───── Supplied information ─────

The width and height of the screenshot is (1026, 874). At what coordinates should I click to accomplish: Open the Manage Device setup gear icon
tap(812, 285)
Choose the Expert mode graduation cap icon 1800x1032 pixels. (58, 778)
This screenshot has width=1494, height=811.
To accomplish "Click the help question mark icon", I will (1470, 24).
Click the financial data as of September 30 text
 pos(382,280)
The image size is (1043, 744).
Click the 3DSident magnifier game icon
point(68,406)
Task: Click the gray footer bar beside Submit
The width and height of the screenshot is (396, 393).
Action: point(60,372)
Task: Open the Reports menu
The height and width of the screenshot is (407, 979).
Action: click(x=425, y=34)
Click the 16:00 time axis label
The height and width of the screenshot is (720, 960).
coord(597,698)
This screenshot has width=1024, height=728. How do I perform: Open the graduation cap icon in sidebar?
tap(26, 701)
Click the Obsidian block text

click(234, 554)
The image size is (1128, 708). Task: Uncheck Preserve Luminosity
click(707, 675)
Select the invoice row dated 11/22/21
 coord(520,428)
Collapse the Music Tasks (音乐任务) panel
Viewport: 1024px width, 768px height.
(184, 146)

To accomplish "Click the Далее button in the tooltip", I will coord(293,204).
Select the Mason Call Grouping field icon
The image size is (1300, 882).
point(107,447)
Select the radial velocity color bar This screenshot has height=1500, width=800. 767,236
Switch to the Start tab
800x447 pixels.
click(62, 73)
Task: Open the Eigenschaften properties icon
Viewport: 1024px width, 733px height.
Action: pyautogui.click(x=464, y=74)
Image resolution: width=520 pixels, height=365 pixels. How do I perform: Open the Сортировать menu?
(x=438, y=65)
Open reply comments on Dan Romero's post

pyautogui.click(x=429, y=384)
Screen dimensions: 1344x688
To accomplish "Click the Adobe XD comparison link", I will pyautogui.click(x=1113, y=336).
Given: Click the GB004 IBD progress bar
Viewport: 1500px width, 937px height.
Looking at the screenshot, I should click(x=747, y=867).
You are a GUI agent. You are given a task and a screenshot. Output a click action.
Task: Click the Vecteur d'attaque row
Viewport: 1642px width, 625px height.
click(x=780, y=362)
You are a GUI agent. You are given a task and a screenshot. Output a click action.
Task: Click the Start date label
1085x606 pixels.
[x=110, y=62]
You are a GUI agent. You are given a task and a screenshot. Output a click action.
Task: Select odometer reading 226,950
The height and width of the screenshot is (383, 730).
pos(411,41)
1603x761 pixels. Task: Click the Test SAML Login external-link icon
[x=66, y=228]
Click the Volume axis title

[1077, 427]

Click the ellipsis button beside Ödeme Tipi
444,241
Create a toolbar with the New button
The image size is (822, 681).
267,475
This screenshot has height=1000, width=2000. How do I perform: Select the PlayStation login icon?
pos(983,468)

─────

--- Problem to work on ---
Go through the records. Copy each line where "will" appears.

--- Task answer ---
To accomplish "Click the help question mark icon", I will (1470, 24).
To accomplish "Click the Далее button in the tooltip", I will coord(293,204).
To accomplish "Click the Adobe XD comparison link", I will pyautogui.click(x=1113, y=336).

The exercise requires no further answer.